▸ Directions for this task
Collect from the data below each line with "width".

▸ Supplied data
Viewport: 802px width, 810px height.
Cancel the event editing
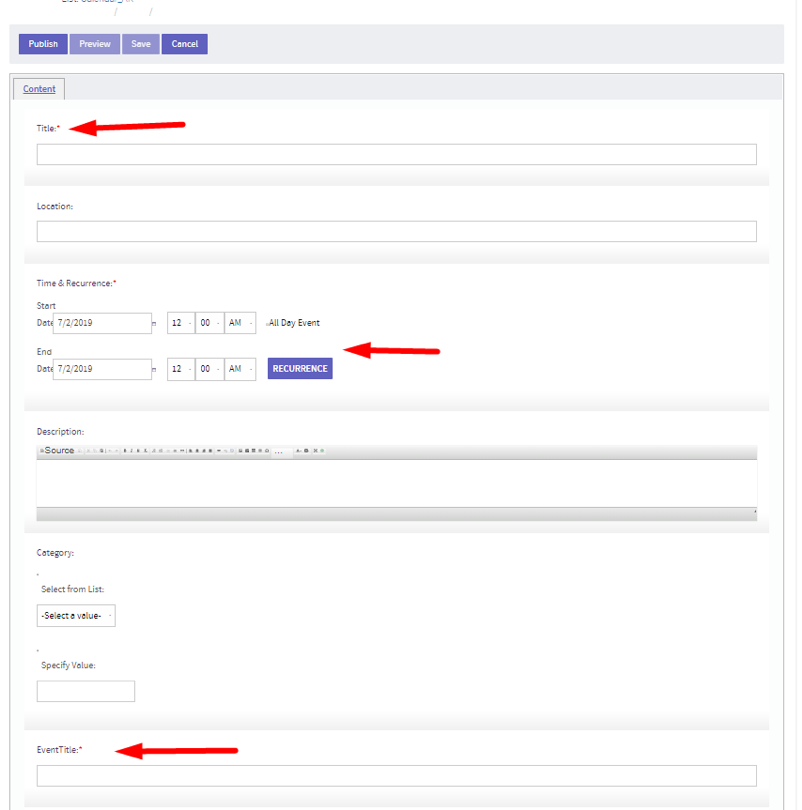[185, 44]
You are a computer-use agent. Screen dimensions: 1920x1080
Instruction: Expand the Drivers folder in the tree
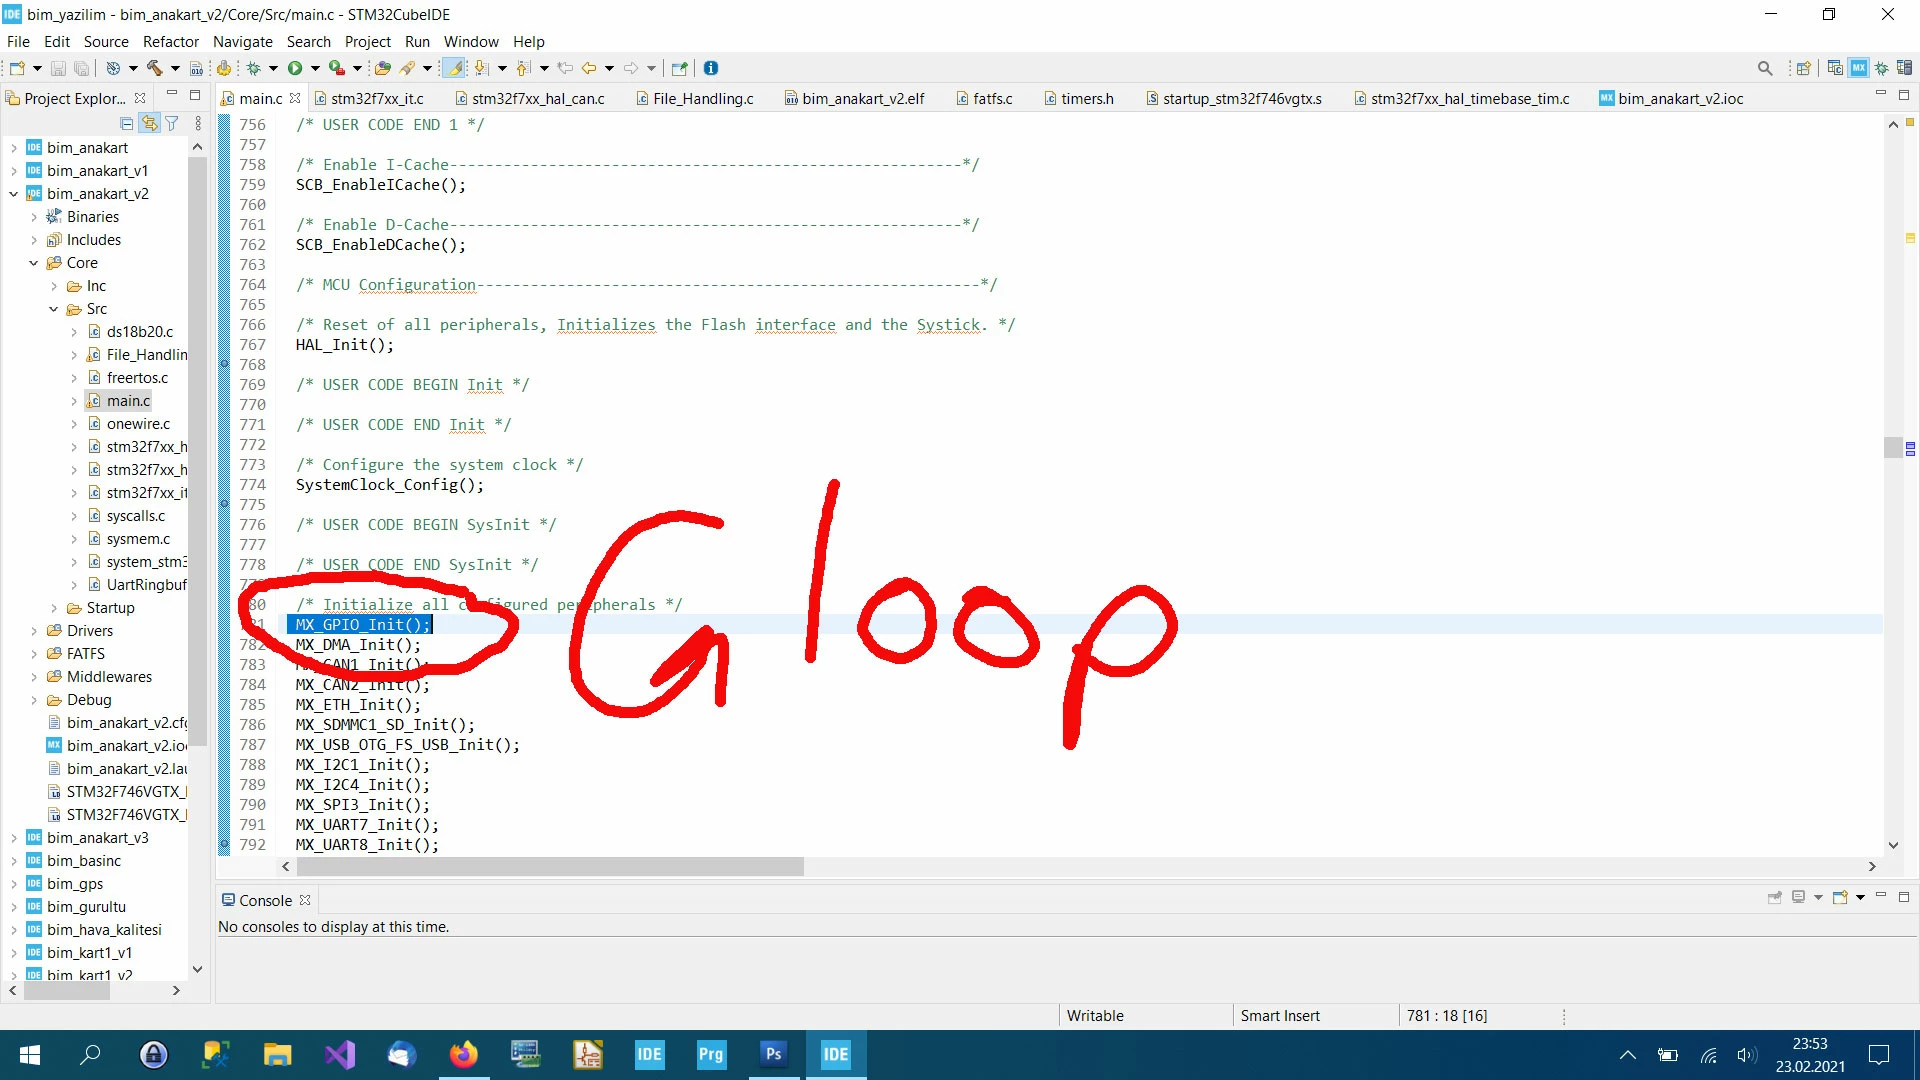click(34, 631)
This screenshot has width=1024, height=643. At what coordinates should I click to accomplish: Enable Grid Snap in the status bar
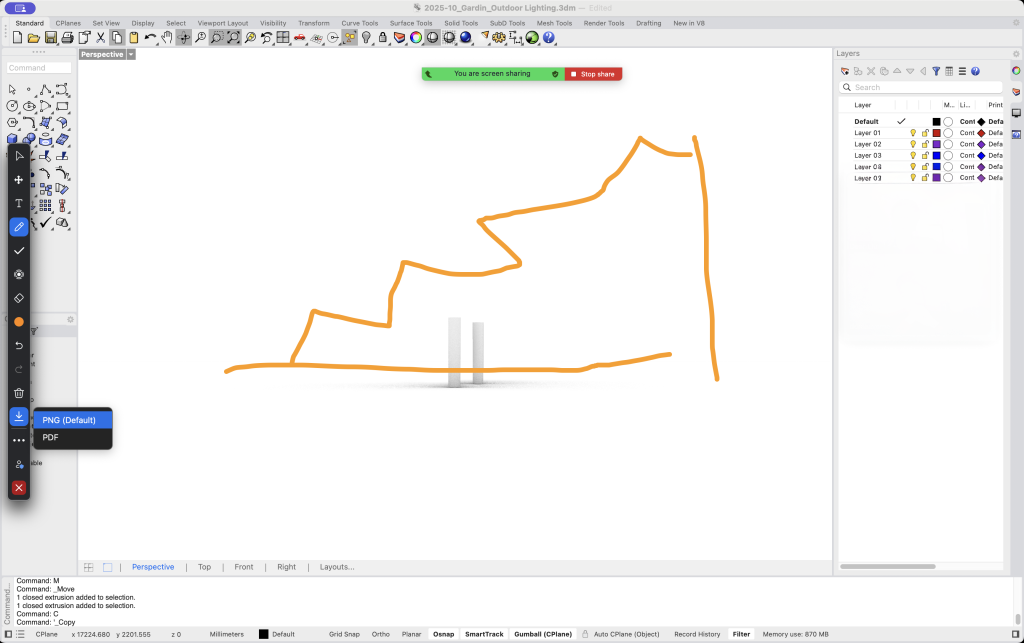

▸ Answer
Viewport: 802px width, 810px height.
This screenshot has width=1024, height=643. At what coordinates should I click to accomplish: Enable Grid Snap in the status bar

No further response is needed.